Une petite fumée s'éleva discrètement non loin de là, et comme il est reconnu qu'il n'y a pas de fumée sans feu, des flammes commencèrent à grésiller et bientôt une barrière de flammes de plusieurs kilomètres de long apparut à l'horizon en brûlant tout sur son passage comme tout bon feu qui se respecte. Le feu s'approcha de la femme, l'entoura, puis étant arrivé au bord de la falaise il mourut de lui-même. Le silence réapparut. La femme dormait toujours; elle n'avait pas bougé, elle sentait seulement le brûlé.
Le temps passe, faut bien pour oublier. Fort de cet adage, le temps se mit à travailler et bientôt le paysage reprit sa couleur verte et la femme reprit sa douceur satinée. Le temps avait fini son travail et se retira.

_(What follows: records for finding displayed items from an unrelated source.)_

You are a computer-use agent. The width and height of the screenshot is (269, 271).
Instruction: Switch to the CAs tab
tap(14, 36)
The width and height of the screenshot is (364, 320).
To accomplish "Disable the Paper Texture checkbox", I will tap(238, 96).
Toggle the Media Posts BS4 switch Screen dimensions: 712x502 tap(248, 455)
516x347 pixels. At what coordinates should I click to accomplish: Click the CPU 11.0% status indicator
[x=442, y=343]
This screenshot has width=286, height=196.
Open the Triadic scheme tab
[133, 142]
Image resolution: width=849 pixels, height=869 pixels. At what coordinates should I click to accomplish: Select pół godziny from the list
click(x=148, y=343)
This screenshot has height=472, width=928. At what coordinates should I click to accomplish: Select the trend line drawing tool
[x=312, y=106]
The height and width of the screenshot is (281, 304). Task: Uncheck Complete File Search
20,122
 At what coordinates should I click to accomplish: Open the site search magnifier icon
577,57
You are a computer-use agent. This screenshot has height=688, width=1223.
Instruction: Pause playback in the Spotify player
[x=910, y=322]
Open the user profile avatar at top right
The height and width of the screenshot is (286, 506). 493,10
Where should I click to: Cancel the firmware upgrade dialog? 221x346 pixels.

Non loin de là, une pierre de granit taillée en cube surgit juste à côté de la première, et ainsi de suite jusqu'à ce que des centaines de pierres se soient extirpées de terre et aient formé une énorme bâtisse avec des tuiles rouges pour les toits, des fenêtres ornées de multiples sculptures et des colonnes parfaites, le tout étant majestueux et immense. Le vent n'était pas content de cet édifice qui lui gâchait le plaisir de ses courses folles dans l'herbe. De plus, il était bien moins agréable de lécher les pierres rugueuses que le corps de la jolie femme. Il se mit donc à l'ouvrage, aidé en cela par le temps. Il commença à grignoter les pierres et rongea l'édifice qui finalement s'écroula dans un grand fracas. L'amas de pierres et de matériaux se perdit dans les tréfonds de l'oubli.

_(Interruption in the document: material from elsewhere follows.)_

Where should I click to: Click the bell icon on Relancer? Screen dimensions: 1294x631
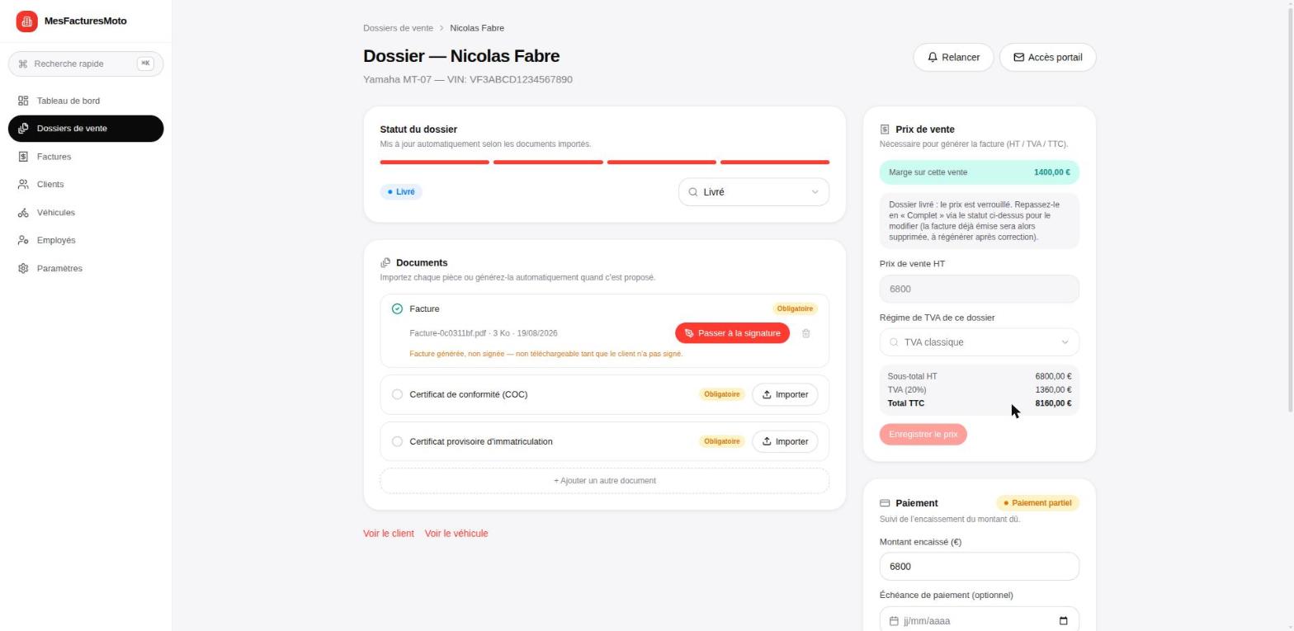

La femme dormait toujours. Sa peau commençait à craqueler sous l'effet du soleil. Bientôt, juste à ses pieds, la terre se fissura sur quelques centimètres. Des mottes de terre s'agglutinèrent sur les bords de cette faille; on ne pouvait voir le fond de cette crevasse et puis on ne put plus rien voir du tout car l'herbe avait tôt fait de recouvrir entièrement cette faille. Un peu plus tard, la terre accoucha d'une croix, une immense croix en bois qui s'éleva doucement dans le ciel. Elle était immense et aurait pu faire peur à la femme si celle-ci avait été éveillée. Sur la croix, un homme très maigre apparut, accroché par les mains et les pieds. Il releva la tête et ouvrit les yeux. On pouvait croire qu'il portait en lui toute l'humanité; il voulait qu'on ait peur et pitié de lui. Mais voyant les fesses et le sexe de la jeune femme, son regard se modifia. Il voulait lui écarter davantage les jambes, pour boire, sa soûler, se perdre. En s'apercevant qu'elle ne faisait aucun effet dans ce monde, la croix pourrit de dépit. La femme continuait à dormir, elle n'avait pas bougé. Seule son odeur s'était modifié : elle puait. La pluie n'avait pas daigné venir la laver de ses salissures.

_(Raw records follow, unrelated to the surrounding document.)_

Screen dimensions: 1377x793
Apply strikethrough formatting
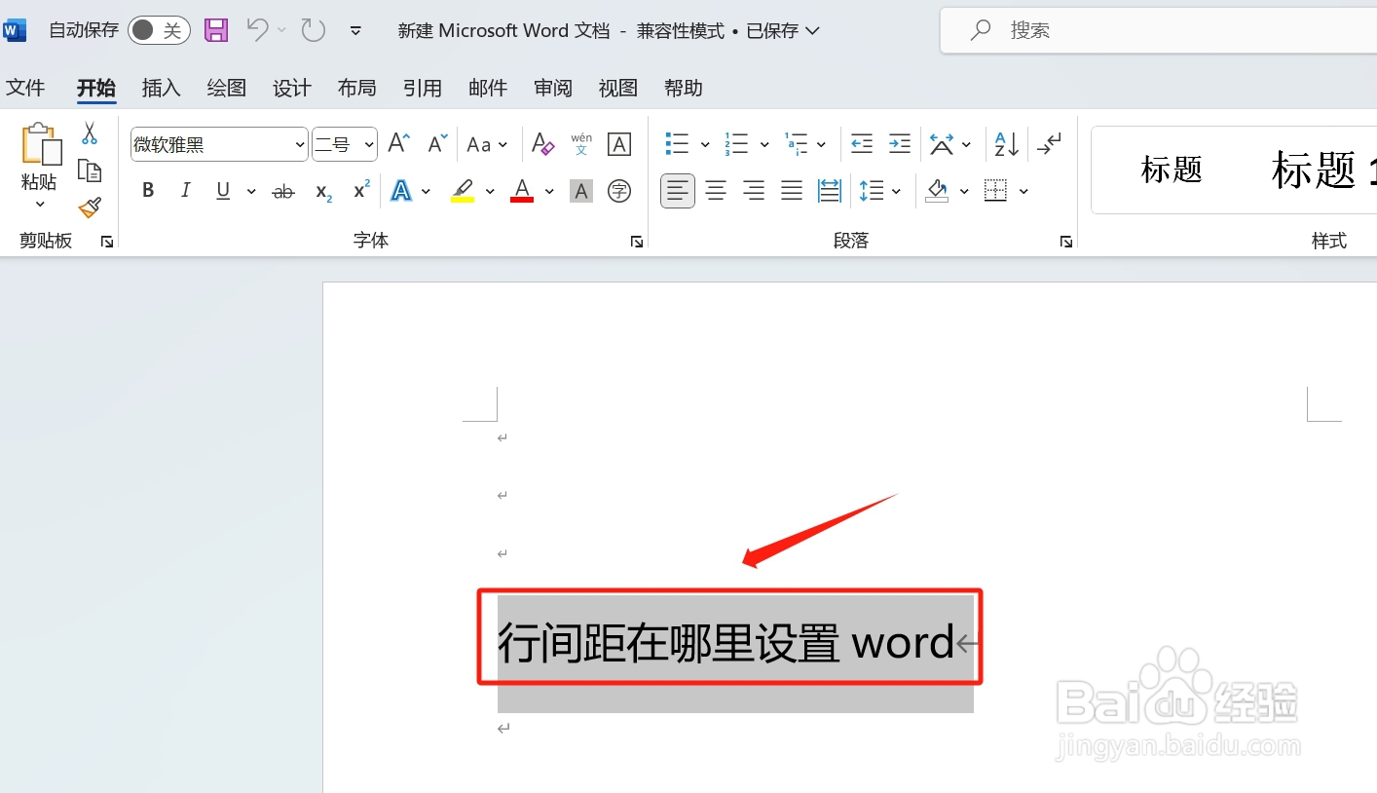click(282, 191)
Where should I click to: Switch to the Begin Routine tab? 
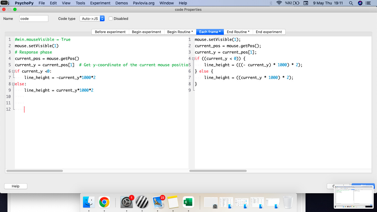pyautogui.click(x=180, y=32)
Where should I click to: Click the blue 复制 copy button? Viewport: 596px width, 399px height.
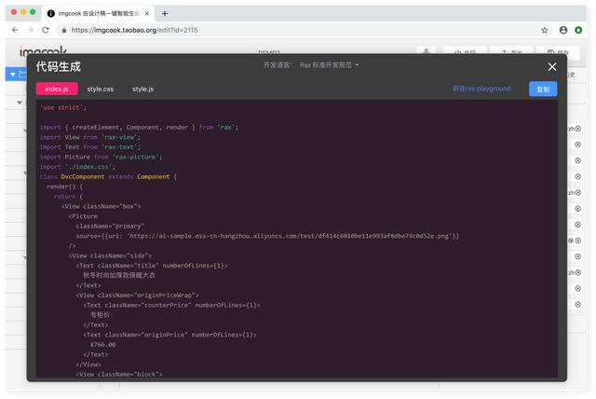coord(543,89)
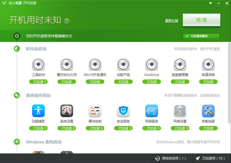This screenshot has height=163, width=231.
Task: Toggle 已加速 status under 卸载残留
Action: pos(208,128)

D'un coup d'un seul une immense clarté provenant d'un immense champignon fait de flammes et de fumée s'éleva à plusieurs centaines de mètres dans le ciel. Un énorme souffle balaya tout sur son passage à des dizaines de kilomètres à la ronde. La femme s'éveilla, leva sa tête magnifique. Elle releva également ses paupières et l'on put découvrir ses deux yeux marrons où l'on aurait pu perdre la mémoire tant ils étaient profonds. Elle s'accouda sur le sol, regarda le paysage, se mit sur le dos, puis regarda la mer et pleura. Elle se recoucha et mourut dès qu'elle eut fermé les yeux. Elle se décomposa et pourrit rapidement.
Tout cela n'avait duré qu'une seconde.